Records from a collection:
★ ★ ★ ★

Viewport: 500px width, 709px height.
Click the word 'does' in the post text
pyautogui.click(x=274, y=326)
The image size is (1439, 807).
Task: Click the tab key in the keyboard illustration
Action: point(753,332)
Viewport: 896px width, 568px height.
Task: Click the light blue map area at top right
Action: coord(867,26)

★ ★ ★ ★

** WHAT YOU NEED TO DO **
Here the goal is to repeat each entry exactly.

** EXERCISE ANSWER **
Viewport: 500px width, 709px height.
Click the word 'does' in the post text
pyautogui.click(x=274, y=326)
The image size is (1439, 807).
Task: Click the tab key in the keyboard illustration
Action: point(753,332)
Viewport: 896px width, 568px height.
Task: Click the light blue map area at top right
Action: coord(867,26)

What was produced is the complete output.